Sealstack modeling

Syntax and notiation for sealing/unsealing

NB: We always assume that sealing and unsealing have access to a random oracle \(H_\text{salt}\) where \(\text{salt} = (sid||dig_D)\) where \(sid\) is some session id and \(dig_D\) is a digest of the data \(D\) (for example the root of the Merkle Tree computed on the data \(D\)). We keep these parameters implicit when obvious from the context.

  • \(\mathsf{Seal}(D) \to R\): sealing data \(D\) computes a replica \(R\)
  • \(\mathsf{Unseal}(R) \to D\): unsealing a replica \(R\) allows to recompute the data

We define \(T_\text{seal}\) as the (parallel) time required to run seal.
We consider the setting of asymmetric constructions where the time to seal and unseal may be different. We describe the ratio between sealing and unsealing time through a constant \(k \in \mathbb{N}\) so that the time to unseal is \(\frac{T_\text{seal}}{k}\).

We also consider the time \(T_\text{chal}\) "allowed for responding to a challenge". This time is always such that \(T_\text{seal} > T_\text{chal}\).
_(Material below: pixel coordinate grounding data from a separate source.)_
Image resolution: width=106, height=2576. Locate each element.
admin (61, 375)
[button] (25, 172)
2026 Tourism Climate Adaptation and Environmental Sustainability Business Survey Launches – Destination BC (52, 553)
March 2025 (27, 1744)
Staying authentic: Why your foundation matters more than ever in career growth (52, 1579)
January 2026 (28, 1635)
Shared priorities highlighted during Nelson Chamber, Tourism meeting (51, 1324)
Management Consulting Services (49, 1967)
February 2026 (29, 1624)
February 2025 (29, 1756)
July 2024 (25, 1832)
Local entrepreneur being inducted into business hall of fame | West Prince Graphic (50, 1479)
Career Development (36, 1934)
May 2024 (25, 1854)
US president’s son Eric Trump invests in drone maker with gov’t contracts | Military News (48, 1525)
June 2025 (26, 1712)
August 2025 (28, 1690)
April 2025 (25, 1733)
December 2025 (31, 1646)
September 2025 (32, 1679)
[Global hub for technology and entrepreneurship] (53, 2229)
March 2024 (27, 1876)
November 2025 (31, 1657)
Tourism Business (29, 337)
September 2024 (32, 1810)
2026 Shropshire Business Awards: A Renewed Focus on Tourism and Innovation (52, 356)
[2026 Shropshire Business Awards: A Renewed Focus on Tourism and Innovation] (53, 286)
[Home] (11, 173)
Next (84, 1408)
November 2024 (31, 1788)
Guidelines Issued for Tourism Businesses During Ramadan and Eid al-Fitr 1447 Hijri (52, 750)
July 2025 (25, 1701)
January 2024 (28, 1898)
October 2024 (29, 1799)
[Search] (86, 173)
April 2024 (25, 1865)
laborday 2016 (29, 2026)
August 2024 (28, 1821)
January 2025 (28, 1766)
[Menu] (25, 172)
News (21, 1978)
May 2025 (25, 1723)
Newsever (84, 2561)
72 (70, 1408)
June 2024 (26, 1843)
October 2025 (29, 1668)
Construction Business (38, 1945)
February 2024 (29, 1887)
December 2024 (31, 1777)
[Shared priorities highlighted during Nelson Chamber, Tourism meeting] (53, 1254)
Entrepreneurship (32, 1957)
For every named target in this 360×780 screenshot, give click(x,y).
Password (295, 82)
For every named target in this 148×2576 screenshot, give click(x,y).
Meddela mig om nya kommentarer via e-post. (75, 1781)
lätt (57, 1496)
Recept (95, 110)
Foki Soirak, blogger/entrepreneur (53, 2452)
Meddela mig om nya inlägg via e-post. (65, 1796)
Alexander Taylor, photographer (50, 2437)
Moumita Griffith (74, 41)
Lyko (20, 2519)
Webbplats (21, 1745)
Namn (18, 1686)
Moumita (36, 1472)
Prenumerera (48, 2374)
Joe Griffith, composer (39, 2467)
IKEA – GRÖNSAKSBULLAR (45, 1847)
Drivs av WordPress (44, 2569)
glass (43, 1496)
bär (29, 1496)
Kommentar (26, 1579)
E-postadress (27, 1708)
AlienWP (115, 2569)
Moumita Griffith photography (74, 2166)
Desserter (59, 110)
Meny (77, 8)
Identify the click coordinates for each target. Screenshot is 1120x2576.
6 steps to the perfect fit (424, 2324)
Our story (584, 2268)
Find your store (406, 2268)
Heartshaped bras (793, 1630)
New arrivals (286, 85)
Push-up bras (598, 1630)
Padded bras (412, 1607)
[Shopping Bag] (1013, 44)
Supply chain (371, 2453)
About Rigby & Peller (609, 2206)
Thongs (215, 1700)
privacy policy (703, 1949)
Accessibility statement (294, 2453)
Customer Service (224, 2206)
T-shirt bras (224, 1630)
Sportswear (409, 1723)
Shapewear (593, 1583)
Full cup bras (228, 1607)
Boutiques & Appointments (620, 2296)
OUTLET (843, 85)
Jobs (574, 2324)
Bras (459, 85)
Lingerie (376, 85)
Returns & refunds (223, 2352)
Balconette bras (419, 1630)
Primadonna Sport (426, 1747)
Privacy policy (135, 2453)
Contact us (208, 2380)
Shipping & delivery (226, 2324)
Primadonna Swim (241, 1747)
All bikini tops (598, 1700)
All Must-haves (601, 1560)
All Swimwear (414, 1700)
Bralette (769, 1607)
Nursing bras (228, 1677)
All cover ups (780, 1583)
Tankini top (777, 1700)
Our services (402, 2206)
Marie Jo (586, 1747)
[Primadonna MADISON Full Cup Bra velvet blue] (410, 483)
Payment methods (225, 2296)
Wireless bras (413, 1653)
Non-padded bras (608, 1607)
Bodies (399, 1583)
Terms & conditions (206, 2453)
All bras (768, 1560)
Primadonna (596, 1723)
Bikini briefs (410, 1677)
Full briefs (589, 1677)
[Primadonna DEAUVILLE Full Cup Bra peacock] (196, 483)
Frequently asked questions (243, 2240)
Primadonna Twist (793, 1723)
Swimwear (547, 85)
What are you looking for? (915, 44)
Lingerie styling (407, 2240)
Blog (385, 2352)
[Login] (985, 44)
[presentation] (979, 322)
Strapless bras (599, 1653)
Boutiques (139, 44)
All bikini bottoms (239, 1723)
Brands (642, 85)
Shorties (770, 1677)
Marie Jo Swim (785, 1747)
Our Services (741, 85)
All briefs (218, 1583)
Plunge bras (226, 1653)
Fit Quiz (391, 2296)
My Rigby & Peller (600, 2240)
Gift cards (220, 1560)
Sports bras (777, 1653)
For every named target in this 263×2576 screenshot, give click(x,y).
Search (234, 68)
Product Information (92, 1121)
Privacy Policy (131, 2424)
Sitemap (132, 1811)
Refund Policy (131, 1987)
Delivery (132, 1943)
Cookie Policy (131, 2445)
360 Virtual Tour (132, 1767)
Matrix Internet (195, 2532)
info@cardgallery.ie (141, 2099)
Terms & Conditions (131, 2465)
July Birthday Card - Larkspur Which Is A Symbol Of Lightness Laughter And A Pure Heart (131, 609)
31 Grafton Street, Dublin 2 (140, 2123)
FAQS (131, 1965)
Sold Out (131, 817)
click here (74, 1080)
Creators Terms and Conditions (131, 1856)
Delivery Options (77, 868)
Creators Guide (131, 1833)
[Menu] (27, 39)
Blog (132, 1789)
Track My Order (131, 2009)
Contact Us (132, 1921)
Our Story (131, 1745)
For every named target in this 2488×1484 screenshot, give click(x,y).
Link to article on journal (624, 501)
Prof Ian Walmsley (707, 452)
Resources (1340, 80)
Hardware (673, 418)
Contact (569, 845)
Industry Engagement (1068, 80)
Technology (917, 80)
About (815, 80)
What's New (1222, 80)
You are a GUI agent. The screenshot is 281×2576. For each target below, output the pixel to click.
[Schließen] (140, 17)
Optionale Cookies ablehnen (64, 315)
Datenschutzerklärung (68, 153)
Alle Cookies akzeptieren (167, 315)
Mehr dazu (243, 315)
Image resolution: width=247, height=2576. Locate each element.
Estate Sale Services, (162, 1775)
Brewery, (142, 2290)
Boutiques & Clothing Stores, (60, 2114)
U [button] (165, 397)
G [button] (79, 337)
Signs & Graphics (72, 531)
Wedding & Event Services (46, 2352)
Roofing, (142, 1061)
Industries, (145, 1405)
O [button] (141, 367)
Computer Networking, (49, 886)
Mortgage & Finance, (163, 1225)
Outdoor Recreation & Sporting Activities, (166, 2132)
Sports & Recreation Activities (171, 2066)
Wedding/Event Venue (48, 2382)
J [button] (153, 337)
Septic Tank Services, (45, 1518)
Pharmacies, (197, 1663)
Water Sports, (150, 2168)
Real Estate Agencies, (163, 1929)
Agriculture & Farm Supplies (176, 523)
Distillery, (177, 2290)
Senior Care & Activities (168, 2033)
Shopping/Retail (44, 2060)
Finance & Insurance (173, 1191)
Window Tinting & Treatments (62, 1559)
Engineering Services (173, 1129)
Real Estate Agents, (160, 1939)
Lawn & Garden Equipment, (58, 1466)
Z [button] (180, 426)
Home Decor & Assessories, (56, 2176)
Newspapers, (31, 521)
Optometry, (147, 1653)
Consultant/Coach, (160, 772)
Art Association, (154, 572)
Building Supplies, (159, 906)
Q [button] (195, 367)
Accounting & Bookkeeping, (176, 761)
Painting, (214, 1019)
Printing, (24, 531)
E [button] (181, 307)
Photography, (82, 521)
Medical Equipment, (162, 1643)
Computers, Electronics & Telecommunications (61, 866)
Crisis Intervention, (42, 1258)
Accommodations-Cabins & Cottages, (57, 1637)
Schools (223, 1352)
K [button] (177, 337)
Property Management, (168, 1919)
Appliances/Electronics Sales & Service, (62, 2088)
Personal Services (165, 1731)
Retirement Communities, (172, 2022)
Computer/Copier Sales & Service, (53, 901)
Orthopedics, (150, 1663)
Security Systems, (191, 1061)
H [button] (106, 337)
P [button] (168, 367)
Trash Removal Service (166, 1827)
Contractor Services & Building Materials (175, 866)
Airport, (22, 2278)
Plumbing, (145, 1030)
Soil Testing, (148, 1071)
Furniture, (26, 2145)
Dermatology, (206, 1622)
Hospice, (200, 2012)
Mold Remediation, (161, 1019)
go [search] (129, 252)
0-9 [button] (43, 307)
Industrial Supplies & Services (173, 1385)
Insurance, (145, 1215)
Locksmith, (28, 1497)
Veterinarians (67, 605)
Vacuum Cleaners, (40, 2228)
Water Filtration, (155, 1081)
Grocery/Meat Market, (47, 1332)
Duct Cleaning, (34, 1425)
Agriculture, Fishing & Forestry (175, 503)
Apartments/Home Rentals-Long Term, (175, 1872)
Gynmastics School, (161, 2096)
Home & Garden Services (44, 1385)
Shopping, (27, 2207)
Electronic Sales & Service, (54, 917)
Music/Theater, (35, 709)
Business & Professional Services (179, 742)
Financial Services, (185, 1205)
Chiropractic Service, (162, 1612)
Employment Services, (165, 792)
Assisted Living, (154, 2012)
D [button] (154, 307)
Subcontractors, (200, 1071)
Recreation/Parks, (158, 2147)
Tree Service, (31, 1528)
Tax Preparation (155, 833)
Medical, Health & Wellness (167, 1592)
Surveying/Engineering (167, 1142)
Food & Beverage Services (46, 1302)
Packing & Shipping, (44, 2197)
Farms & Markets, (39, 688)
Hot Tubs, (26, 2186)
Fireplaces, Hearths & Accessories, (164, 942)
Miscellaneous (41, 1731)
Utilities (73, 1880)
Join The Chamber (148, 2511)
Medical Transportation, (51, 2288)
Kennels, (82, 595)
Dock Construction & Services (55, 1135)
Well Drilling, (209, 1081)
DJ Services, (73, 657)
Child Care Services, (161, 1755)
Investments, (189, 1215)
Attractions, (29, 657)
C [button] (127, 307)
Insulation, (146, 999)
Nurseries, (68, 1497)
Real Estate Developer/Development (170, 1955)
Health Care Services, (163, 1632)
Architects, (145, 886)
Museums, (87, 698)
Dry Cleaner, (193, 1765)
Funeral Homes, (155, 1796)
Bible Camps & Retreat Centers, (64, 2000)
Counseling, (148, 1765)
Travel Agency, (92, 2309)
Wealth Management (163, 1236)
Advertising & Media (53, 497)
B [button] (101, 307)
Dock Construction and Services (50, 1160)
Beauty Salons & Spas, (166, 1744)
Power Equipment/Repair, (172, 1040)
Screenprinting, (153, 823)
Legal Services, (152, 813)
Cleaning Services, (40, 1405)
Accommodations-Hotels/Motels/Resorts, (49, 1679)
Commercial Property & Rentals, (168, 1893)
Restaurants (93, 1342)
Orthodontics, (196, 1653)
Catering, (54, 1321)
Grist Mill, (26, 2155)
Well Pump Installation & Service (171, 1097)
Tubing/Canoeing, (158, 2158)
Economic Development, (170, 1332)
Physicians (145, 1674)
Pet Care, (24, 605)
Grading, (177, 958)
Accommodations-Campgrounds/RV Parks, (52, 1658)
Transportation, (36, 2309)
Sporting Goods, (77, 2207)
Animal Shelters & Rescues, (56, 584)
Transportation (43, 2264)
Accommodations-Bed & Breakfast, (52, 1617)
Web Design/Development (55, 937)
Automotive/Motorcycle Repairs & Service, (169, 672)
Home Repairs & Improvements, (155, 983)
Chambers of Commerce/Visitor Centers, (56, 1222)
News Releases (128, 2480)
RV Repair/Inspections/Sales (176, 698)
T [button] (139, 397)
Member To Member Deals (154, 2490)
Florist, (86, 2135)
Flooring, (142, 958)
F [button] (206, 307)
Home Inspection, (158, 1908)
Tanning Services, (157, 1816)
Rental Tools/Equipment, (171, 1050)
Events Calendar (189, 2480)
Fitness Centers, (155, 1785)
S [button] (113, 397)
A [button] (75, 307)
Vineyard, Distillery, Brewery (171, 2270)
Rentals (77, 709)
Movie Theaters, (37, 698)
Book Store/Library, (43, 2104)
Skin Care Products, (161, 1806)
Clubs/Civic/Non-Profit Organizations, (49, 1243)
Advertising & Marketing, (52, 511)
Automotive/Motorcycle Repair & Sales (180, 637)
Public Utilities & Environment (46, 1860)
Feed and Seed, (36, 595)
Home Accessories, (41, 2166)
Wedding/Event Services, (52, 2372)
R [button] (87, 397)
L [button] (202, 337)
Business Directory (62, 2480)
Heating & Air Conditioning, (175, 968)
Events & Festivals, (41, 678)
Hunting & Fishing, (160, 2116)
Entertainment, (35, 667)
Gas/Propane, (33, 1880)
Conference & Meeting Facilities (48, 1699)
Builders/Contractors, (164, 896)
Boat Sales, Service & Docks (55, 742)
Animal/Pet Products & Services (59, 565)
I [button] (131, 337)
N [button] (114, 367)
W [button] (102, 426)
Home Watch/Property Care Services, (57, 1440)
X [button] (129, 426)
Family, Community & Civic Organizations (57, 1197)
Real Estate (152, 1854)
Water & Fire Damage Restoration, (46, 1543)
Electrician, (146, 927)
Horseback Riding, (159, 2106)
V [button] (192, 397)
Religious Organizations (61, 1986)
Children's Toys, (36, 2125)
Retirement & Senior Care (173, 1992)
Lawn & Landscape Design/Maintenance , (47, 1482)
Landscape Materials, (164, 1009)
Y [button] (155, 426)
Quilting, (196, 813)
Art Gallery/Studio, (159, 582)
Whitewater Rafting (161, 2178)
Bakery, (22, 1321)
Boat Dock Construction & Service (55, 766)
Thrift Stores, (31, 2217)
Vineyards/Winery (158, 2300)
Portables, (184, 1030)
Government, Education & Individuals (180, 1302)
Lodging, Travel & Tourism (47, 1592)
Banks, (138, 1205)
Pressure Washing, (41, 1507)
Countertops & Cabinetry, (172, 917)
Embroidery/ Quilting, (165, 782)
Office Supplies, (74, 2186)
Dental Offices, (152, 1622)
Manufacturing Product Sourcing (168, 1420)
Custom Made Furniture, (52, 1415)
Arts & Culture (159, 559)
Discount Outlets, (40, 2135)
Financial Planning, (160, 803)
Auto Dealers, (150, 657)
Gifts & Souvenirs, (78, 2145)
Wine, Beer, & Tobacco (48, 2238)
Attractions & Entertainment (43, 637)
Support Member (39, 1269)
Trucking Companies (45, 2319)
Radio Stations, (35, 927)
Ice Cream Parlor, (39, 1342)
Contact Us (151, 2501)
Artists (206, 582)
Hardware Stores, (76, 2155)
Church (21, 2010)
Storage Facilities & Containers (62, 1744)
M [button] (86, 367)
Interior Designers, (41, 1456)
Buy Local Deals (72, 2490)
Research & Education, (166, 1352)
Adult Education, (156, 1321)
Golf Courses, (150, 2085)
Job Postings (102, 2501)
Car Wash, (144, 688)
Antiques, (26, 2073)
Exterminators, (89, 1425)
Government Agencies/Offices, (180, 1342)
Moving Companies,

Later in this note we will consider the ratio \(T_\text{seal}/T_\text{chal}\).

A sealstacking adversary

Here we model an adversary running a single stack (we could model a bundle of stacks as a generalization later).

The adversary:

  • Claims to store some easy dummy data \(D_1\)
  • Sets \(R_1 \gets \mathsf{Seal}(D_1)\)
  • Claims to store \(D_2 := R_1\)
  • Sets \(R_2 \gets \mathsf{Seal}(D_2)\)
  • Claims to store \(D_n := R_n\)
  • Sets \(R_n \gets \mathsf{Seal}(D_n)\)
  • Deletes all data except for \(R_n\)

When challenged on data instance \(j \in [n]\):

  • runs \(\mathsf{Unseal}(\mathsf{Unseal}(...(\mathsf{Unseal}(R_n))...))\)
  • (this is unsealing run \(n-j\) times)

Space complexity of this adversary

It stores only \(1|R|\) as opposed to \(n|R|\), the storage of the honest adversary.

Time complexity of this adversary

It is \(T' = (n-1)T_\text{unseal} = \frac{(n-1)}{k}T_\text{seal}\). (in the worst case)

Notice that the the adversary is successful if it is able to answer in time \(T' < T_\text{chal}\), that is if \(\frac{n-1}{k}T_\text{seal} < T_\text{chal}\).
This occurs when
\[ \frac{T_\text{seal}}{T_\text{chal}}< \frac{k}{n-1} \]

As an intuition, if sealing time is 3x the challenge time,. then the adversary can successfully respond to challenges for a stack of size up to \(n \approx k/3\).